Ils s'engagent "à ne pas initier de guerre ou d'opération militaire l'un contre l'autre et à s'abstenir de la menace ou de l'usage de la force l'un contre l'autre, tout en garantissant l'intégrité territoriale et la souveraineté du Liban".

Accord final sous 60 jours 

L'Iran et les Etats-Unis "s'engagent à négocier et à conclure l'accord final dans un délai maximum de 60 jours, extensible d'un commun accord".

Levée du blocus naval américain 

Les Etats-Unis commenceront "immédiatement" à lever leur blocus des ports iraniens qu'ils avaient mis en place le 13 avril, et y mettront complètement fin dans un délai de 30 jours.

Les Etats-Unis s'engagent en outre "à retirer leurs forces des abords de la République islamique d'Iran dans les 30 jours suivant l'accord final".

Réouverture du détroit d'Ormuz 

L'Iran s'engage à "assurer la sécurité du passage des navires commerciaux, sans frais pendant 60 jours uniquement, du golfe Persique vers la mer d'Oman, et inversement.
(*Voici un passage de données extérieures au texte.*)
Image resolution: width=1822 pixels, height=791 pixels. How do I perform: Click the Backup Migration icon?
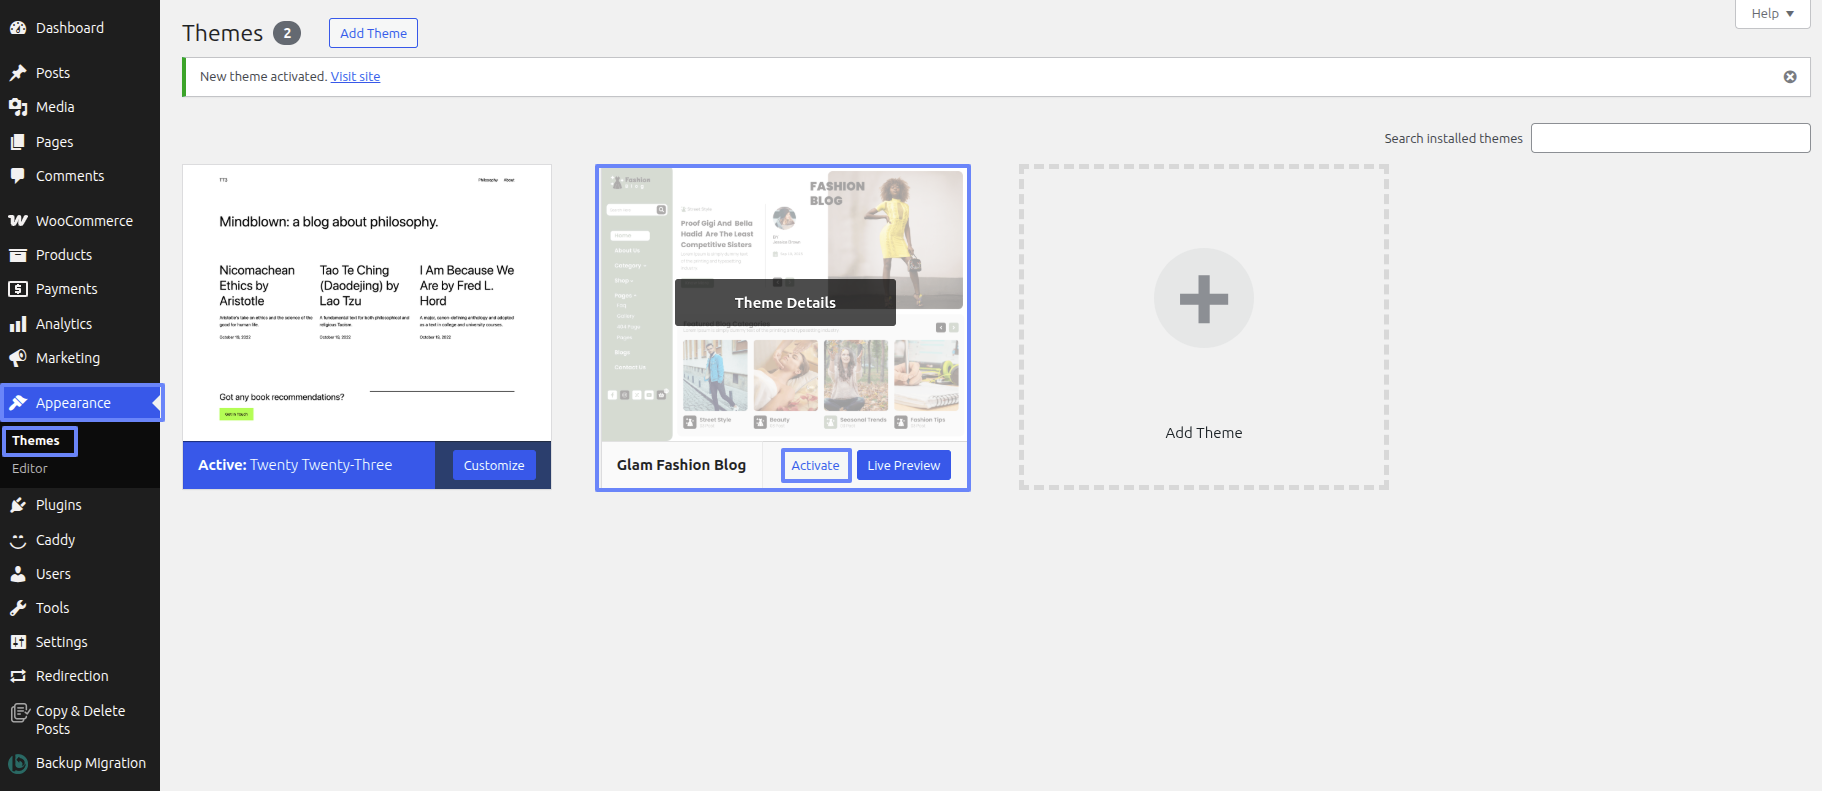[18, 763]
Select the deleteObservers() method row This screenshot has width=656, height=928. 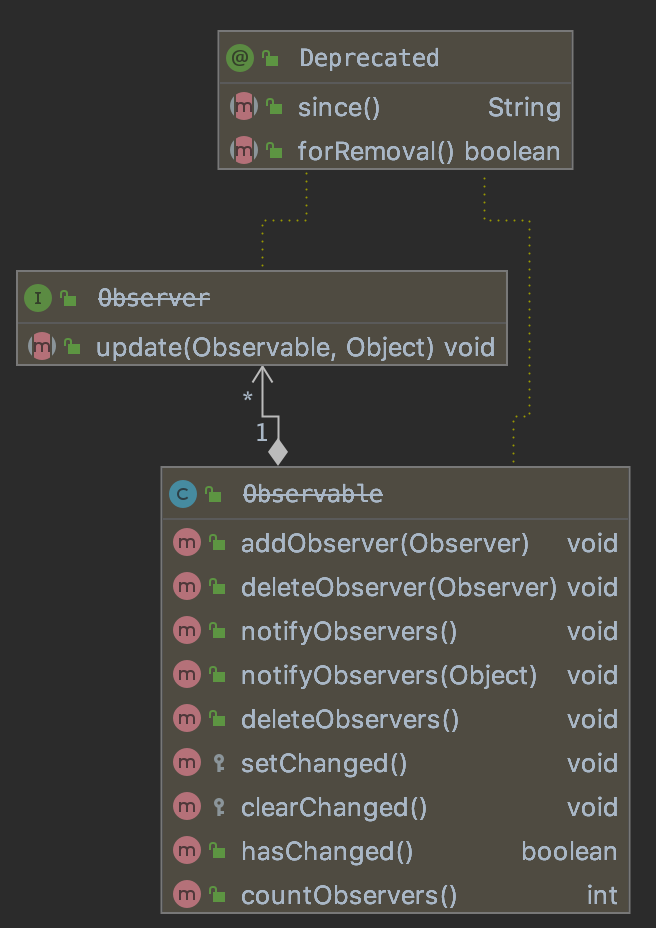(350, 720)
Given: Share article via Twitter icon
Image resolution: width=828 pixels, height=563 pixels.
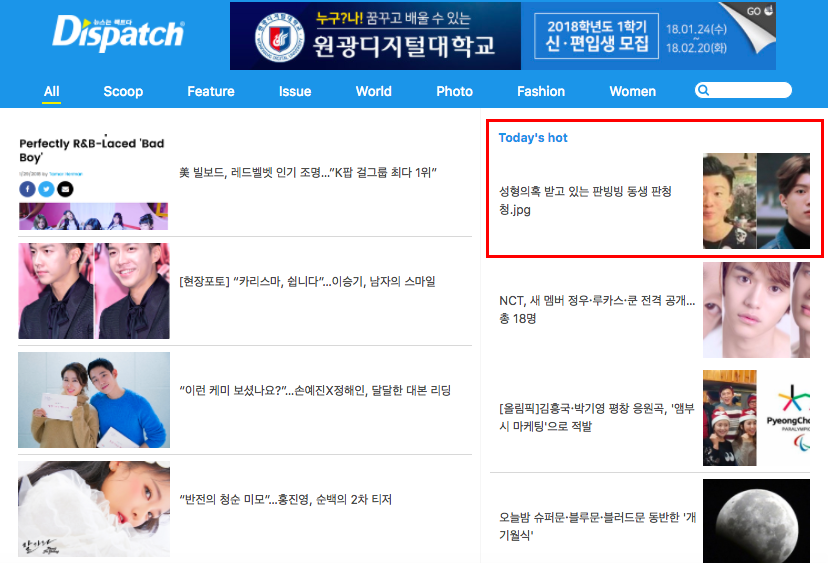Looking at the screenshot, I should coord(46,189).
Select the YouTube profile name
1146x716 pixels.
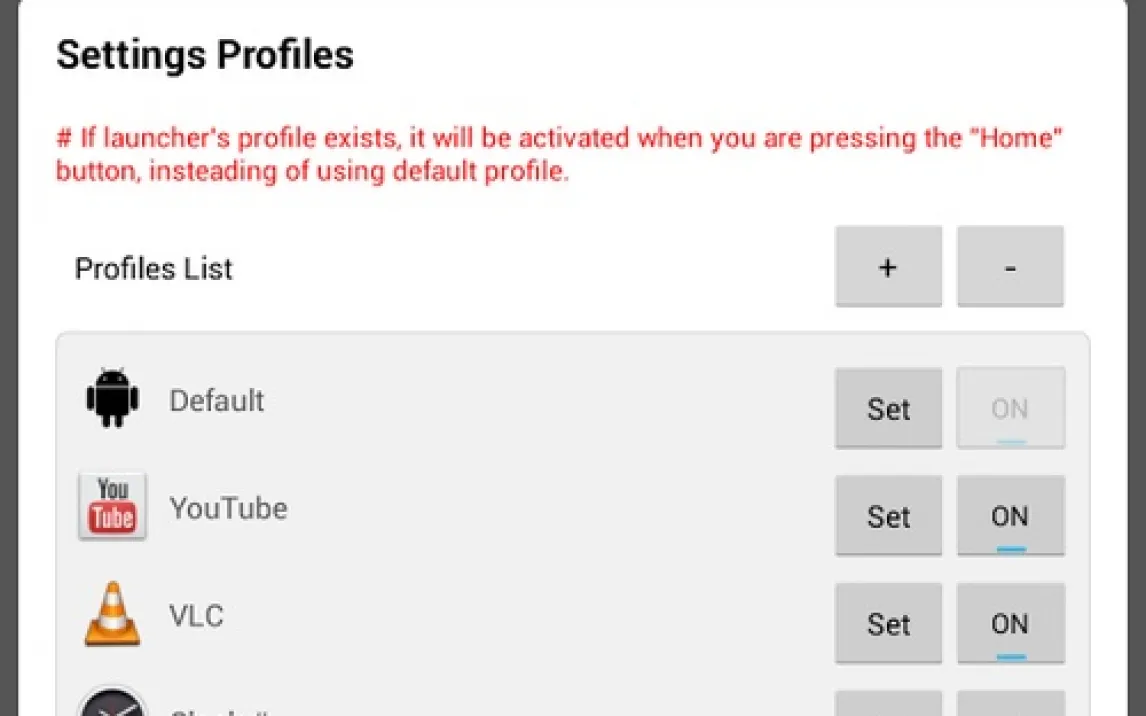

Le trafic des navires commerciaux commencera immédiatement" et sera pleinement rétabli dans un délai de 30 jours, une fois le détroit d'Ormuz déminé.

Plan de 300 milliards de dollars pour l'Iran 

Les Etats-Unis et leurs partenaires régionaux élaboreront un plan "d'un montant d'au moins 300 milliards de dollars, destiné à la reconstruction et au développement économique" de l'Iran.

Levée des sanctions 

Les Etats-Unis "s'engagent à mettre fin à tous les types de sanctions" unilatérales et internationales contre l'Iran, selon un calendrier qui sera convenu dans l'accord final.

En attendant, les Etats-Unis "s'engagent à rendre pleinement disponibles et utilisables les fonds et avoirs de la République islamique d'Iran gelés ou soumis à des restrictions dès la mise en œuvre du présent protocole d'accord".

De façon immédiate et jusqu'à la levée des sanctions, le département du Trésor américain délivrera "des dérogations pour l'exportation de pétrole brut iranien, de produits pétroliers et dérivés, ainsi que pour tous les services associés, y compris les transactions bancaires, les assurances, le transport, etc".

Nucléaire 

L'Iran réaffirme qu'il "ne se procurera ni ne développera d'armes nucléaires".

Le sort de l'uranium enrichi accumulé par l'Iran sera réglé "selon un mécanisme qui sera convenu mutuellement (...) la méthodologie a minima consistant en une méthode de dilution sur place sous la supervision de l'AIEA" (Agence internationale de l'énergie atomique).

En attendant cet accord final, l'Iran "maintiendra le statu quo actuel de son programme nucléaire", et les Etats-Unis "n'imposeront aucune nouvelle sanction et ne déploieront pas de forces supplémentaires dans la région".

Signature 

Selon le Premier ministre pakistanais Shehbaz Sharif, dont la médiation a été cruciale, l'accord a été signé électroniquement et à distance jeudi, heure d'Islamabad, par les présidents iranien Massoud Pezeshkian et américain Donald Trump.

Une cérémonie de signature est confirmée vendredi en Suisse "pour commémorer cet événement marquant et donner le coup d'envoi des discussions techniques".

Résolution de l'ONU 

L'accord final sera entériné par une résolution contraignante du Conseil de sécurité de l'ONU.